Work to complete:
**A.** Answer these questions from the patent passage, marking your answers (i), (ii), (iii):
(i) Which king granted the earliest known English patent for an invention, and in what year?
(ii) What was the AI machine called that an applicant named as the inventor on two UK patents?
(iii) Under which section of the Act will a patent not be granted unless the person believed to be the inventor is identified?
**B.** Transcribe the patent passage between "Al as an inventor" and "Intellectual Property Office.", inclusive.
**C.** Pick up the patent passage after its last sentence and keep writing it.

Given text:

'''

The origins of patents for invention are obscure. No single country can claim to have been the first to have a patent system. However, Britain may have the longest continuous patent tradition in the world. Its origins can be traced back to the 15th century. The Crown started making specific grants of privilege to manufacturers and traders signified by Letters Patent, open letters marked with the King’s Great Seal.
The earliest known English patent for an invention was granted by Henry VI in 1449. The patent gave John of Utynam a 20-year monopoly for a method of making stained glass, required for the windows of Eton College. This method had not been previously been known in England.
The law on patents has developed since then, and today we use the UK Patents Act 1977 (“the Act”). At the time, this was the most radical piece of patents legislation to be passed for nearly 100 years. The questions posed in this section of the call for views explore how this legislation meets the challenges of AI.
The Act tells us how patents should be granted, who the patent belongs to and what is an infringement. Some of these principles may or may not be appropriate for AI technology. We also consider how the Act meets the government’s policy objectives for AI, and whether the current approach is the right one.
The aims of the patent system
Patents are used to protect inventions. They provide the right to take legal action against anyone who makes, uses, sells or imports the invention without permission. To be granted a patent, the invention must be new, not obvious and something that can be made or used.
Patents incentivise invention in two main ways. They encourage investment in research and development because, as exclusive rights, they give the owner the opportunity to secure a return. The publication of the patent allows others to learn of technical advances, so an invention can be further developed or worked around.
The government wants to make the UK a global centre for AI and data-driven innovation. It aims to make sure that the UK has the best environment for developing and using AI. It would be useful to hear your views on the value of patent incentives for AI research and development in the UK.
- What role can/does the patent system play in encouraging the development and use of AI technologies?
The nature of AI systems themselves and their potential to innovate independently might present challenges to the current patent system. Some of these challenges are discussed in more detail below. If there are challenges that are not listed, please tell us in your response. We would also like to hear if you think the current patent system is flexible enough to accommodate these challenges.
Al as an inventor
If we accept that AI could or will devise an invention alone or with a human, recent decisions found that current law needs the inventor to be a natural person. One of these decisions followed applications to the UK Intellectual Property Office where the inventor was identified as an AI machine. The UK hearing officer found that the definition of inventor in the Act was pivotal. They commented that there should be a debate on patent law being fit for purpose with the increasing likelihood of AI in the invention process.
Box A: the DABUS hearing decision by the UK Intellectual Property Office.
The applicant for two UK patents had asserted that the inventor was an AI machine named DABUS. This raised the issue of inventorship and ownership. The hearing decision concluded that a non-human inventor cannot be regarded as an inventor under the Act. This decision has been appealed to the High Court. The European Patent Office has similarly rejected patent applications from the same applicant where the AI system is named as inventor.
There is a long history of inventors having the right to be identified. A patent will not be granted under current UK law unless the person believed to be the inventor is identified (s7(1) of the Act). The right to be granted a patent is usually given to the inventor(s) (s7(2) of the Act), although several specific situations may over-ride this (s7(2)(b) & (c) of the Act).

'''

Information given:
'''

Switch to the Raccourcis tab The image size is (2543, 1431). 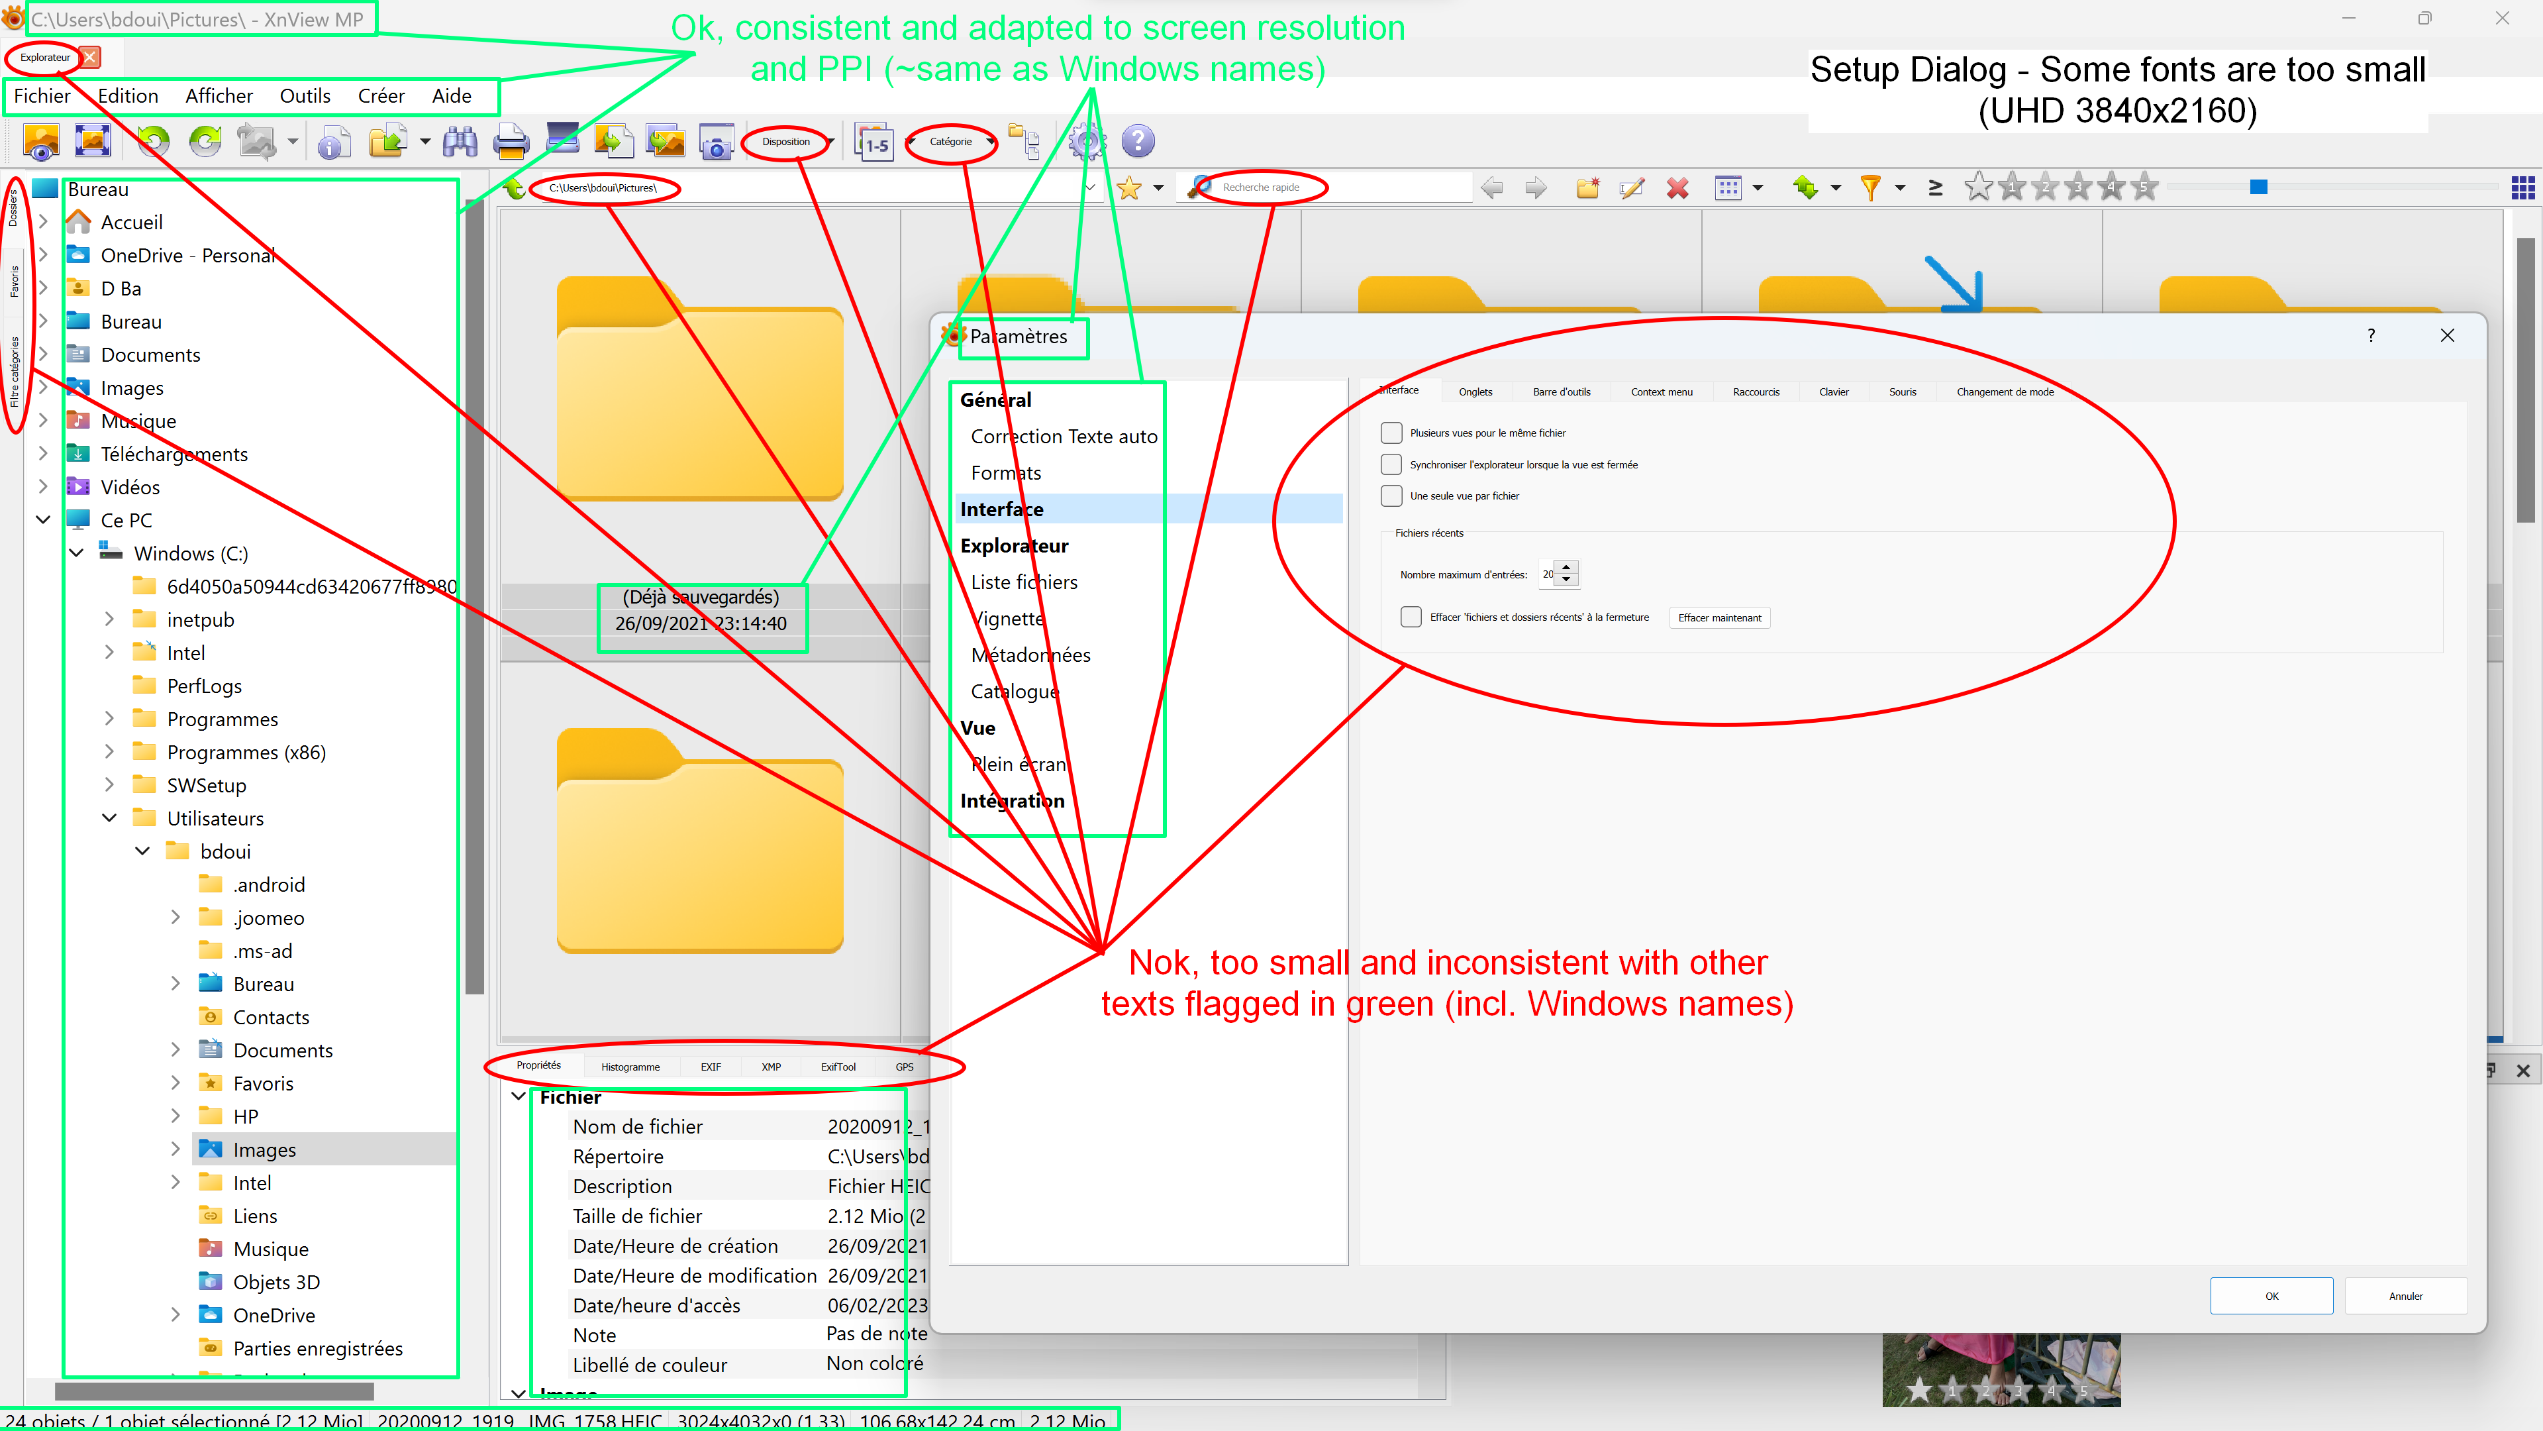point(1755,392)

'''
'''

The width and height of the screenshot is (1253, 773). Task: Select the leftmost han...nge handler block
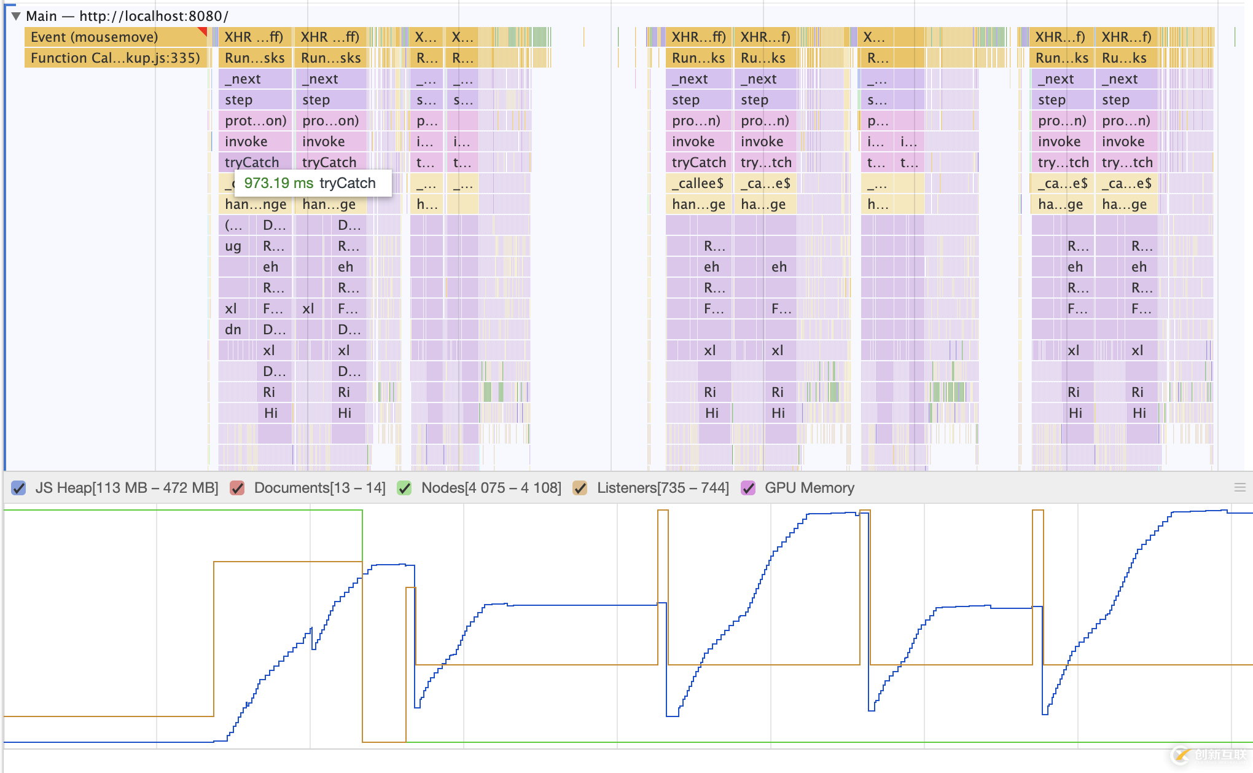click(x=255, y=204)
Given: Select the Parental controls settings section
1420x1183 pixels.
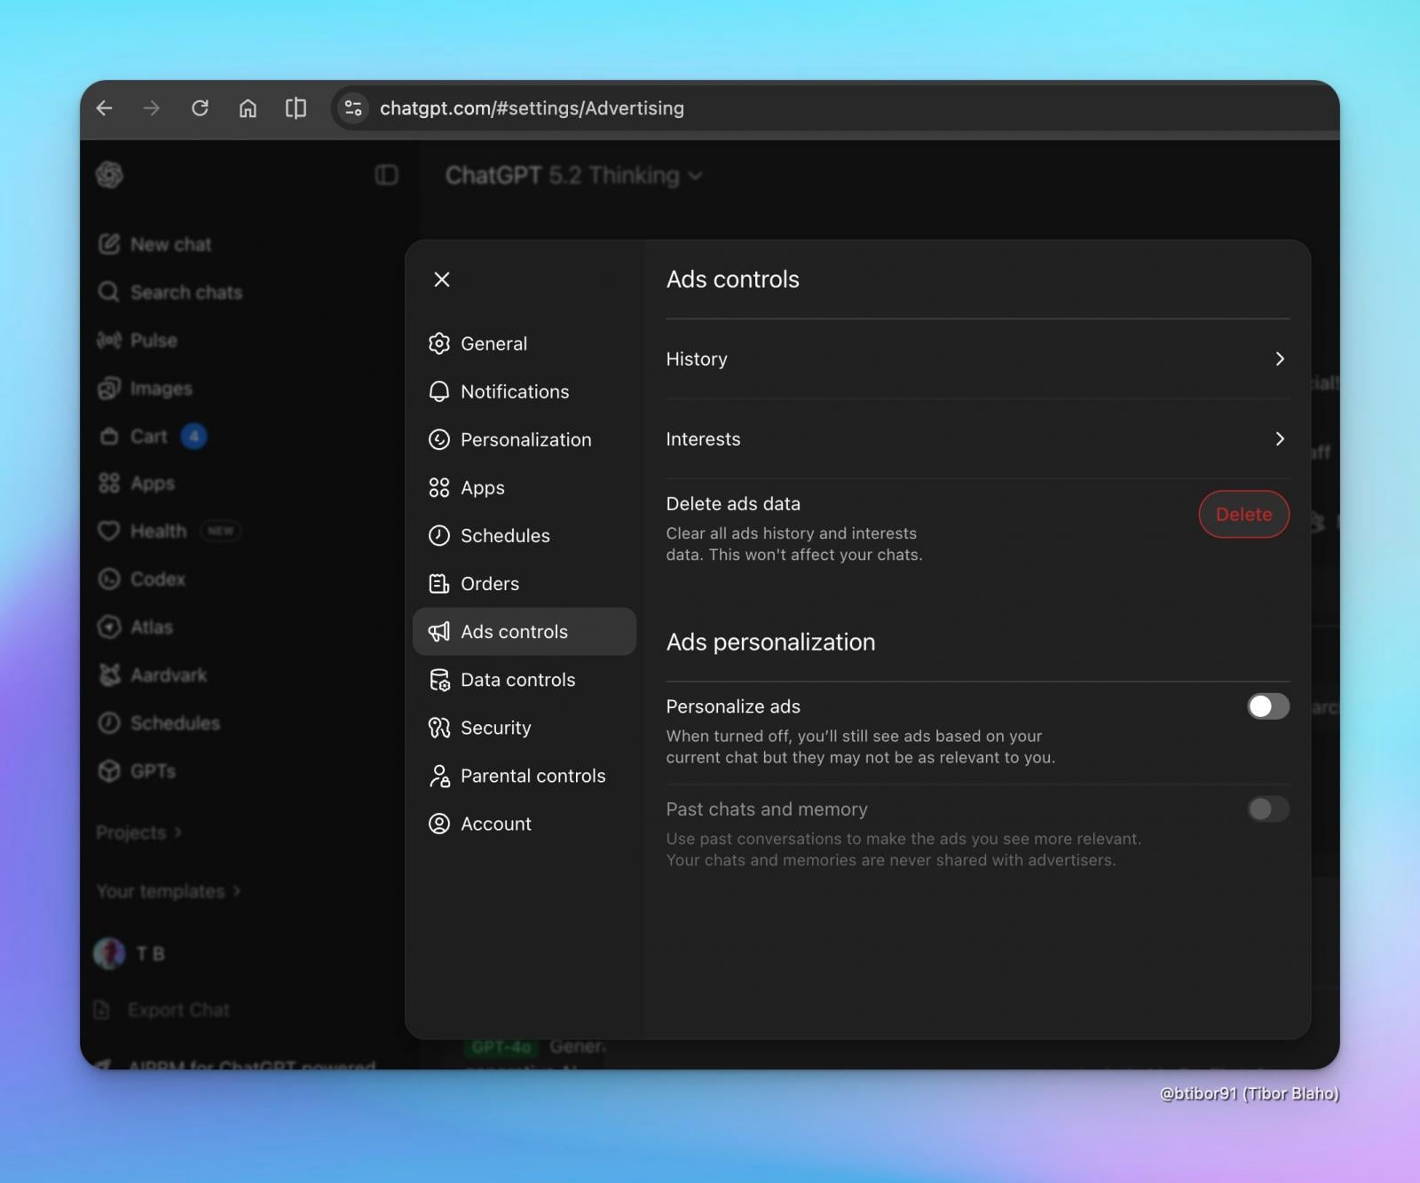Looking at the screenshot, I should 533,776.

'''

Results in order:
**A.**
(i) Henry VI, in 1449.
(ii) DABUS.
(iii) s7(1).

**B.**
Al as an inventor
If we accept that AI could or will devise an invention alone or with a human, recent decisions found that current law needs the inventor to be a natural person. One of these decisions followed applications to the UK Intellectual Property Office where the inventor was identified as an AI machine. The UK hearing officer found that the definition of inventor in the Act was pivotal. They commented that there should be a debate on patent law being fit for purpose with the increasing likelihood of AI in the invention process.
Box A: the DABUS hearing decision by the UK Intellectual Property Office.

**C.**
The applicant for a patent is required to identify the person(s) who they believe are the inventor(s) (s13(2) of the Act). Failure to name an inventor will lead to a UK patent application being treated as withdrawn.
As the inventor is considered “the actual deviser of the invention” (s7(3) of the Act), the question is whether AI could be considered as the inventor and should be named on a granted patent or on a patent application.
Commentators have said that current AI systems are not “inventors”. They are no different to other tools that are used by people to invent. Questions have been asked about why AI algorithms are different from other platform technologies such as combinatorial chemistry which is used to produce novel drug compounds. We would welcome your views on the current level of human input in designing AI systems that can produce an inventive output - such as taking decisions on choice of algorithms, the selection of parameters and the design and choice of input.
2. Can current AI systems devise inventions? Particularly:
a) to what extent is AI a tool for human inventors to use?
b) could the AI developer, the user of the AI, or the person who constructs the datasets on which AI is trained, claim inventorship?
c) are there situations when a human inventor cannot be identified?
3. Should patent law allow AI to be identified as the sole or joint inventor?
4. If AI cannot be credited as inventor, will this discourage future inventions being protected by patents? Would this impact on innovation developed using AI? Would there be an impact if inventions were kept confidential rather than made public through the patent system?
It is the patent owner, not the inventor, who controls the rights. This includes choosing whether to assign or licence a patent or whether to sue for infringement. Anyone can apply for a patent in the UK. Not everyone can be granted a patent. The law assumes that the inventor is entitled to be granted a patent, followed by someone claiming through them, such as an employer.
Even if an inventor does not qualify to own a patent, for example as an employee, it is considered natural justice for the inventor to be named in the patent. This is because publication of the patent can provide the inventor with some kudos.
5. Is there a moral case for recognising AI as an inventor in a patent?
In the UK DABUS hearing decision, the applicant agreed that an AI system was a machine and could not own intellectual property. The question of patent ownership arises if an AI could be named as inventor in a patent.
Patent entitlement could rest with people other than the owner of an AI inventor. This could include the creator of the AI algorithm or the user of the algorithm setting it to a task. It could also include the creator of the dataset used for training the algorithm or the owner of the AI tool.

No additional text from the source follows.